The UK Financial Conduct Authority’s amendment to the UK-RTS (PS20/13) creates regulatory requirements for an alternative form of certificate to be used for TPP identification in open banking.
While there is a short-term need for business continuity – and a transition period to cater for that – it is also clear that there is a strong desire for continued harmonisation with the EU and for internal competition within the UK.
As it stands today, there is currently no technical specification that encapsulates the FCA regulatory requirements. However, there are two routes that could be pursued to achieve a safe, competitive landscape for certificate issuers, aligned with EU standards:
- To adopt the ETSI solution which will be available in January 2021
ETSI has started work to extend the European Technical Standard TS119 495 for PSD2 certificates to include non-EU PSD2 cases and non-EU countries.

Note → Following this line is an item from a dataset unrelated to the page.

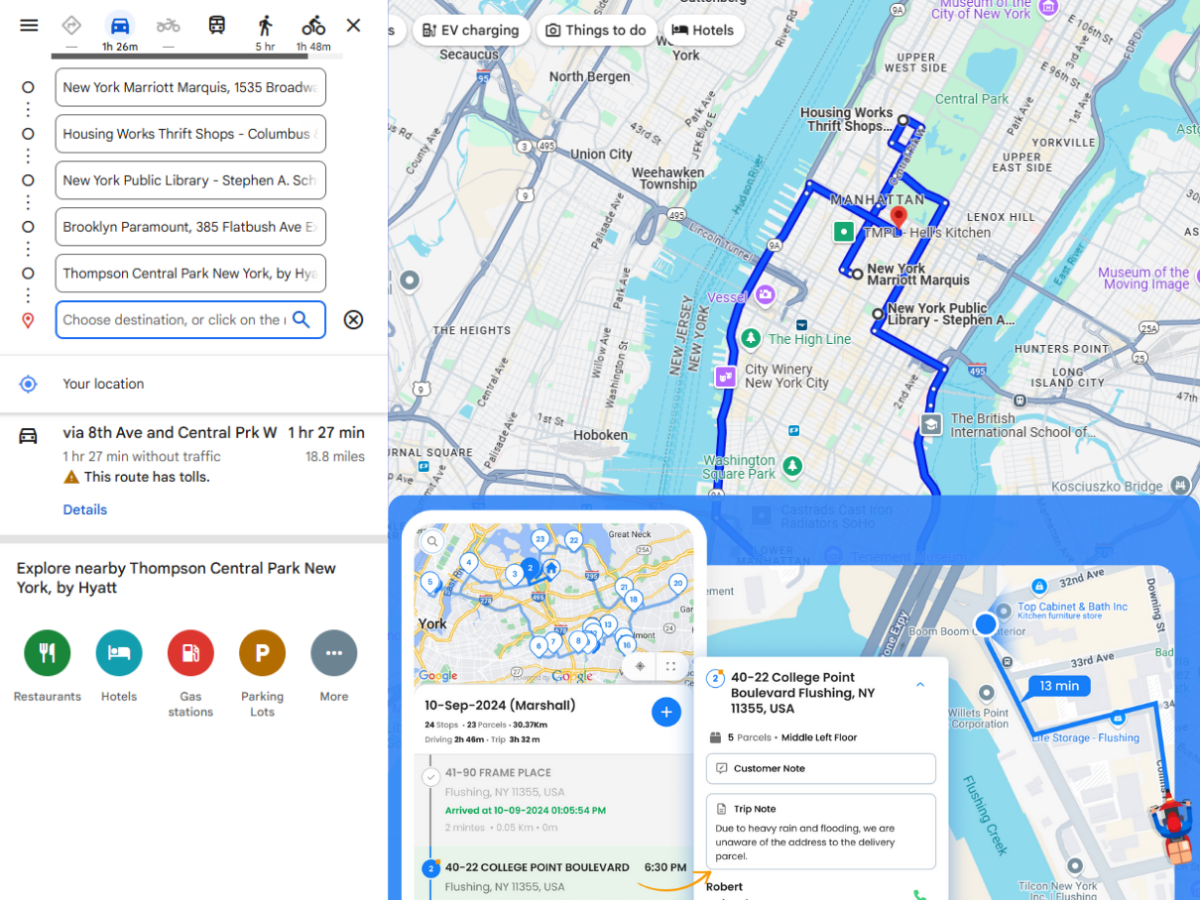Viewport: 1200px width, 900px height.
Task: Open the hamburger menu
Action: point(29,25)
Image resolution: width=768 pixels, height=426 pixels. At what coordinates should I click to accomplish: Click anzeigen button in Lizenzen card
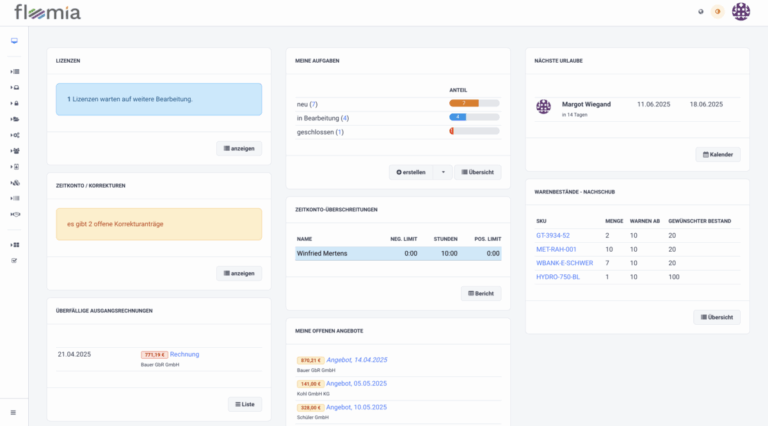pyautogui.click(x=239, y=148)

This specification will be available in January and will meet FCA content requirements.
- For tScheme and the UK trust service providers to provide the required standards
The industry has already engaged with tScheme and the UK trust service providers to understand their willingness to provide the trust framework and standards.
Alternatively, a hybrid situation, using formatting elements from TS 119 495 and policy requirements from tScheme, could also be pursued.
The UK Open Banking Implementation Entity (OBIE) provides certificates, however, they are not currently audited within any of the EU or UK trust frameworks, leaving certain elements of the trust system unaudited.
It is important that after the transition period ends in June 2021, the UK market is set up to enable UK banks to accept certificates issued by any of the QTSPs or TSPs operating in the UK today.
An appropriate solution would be for the financial sector to agree to, or create, an open standard that complies with the UK-RTS as published in FCA PS20/13. This would include both the technical formatting and the trust framework, against which certificates would be measured. This would achieve a trusted, secure, and competitive landscape enabling the open banking ecosystem in the UK to continue to thrive.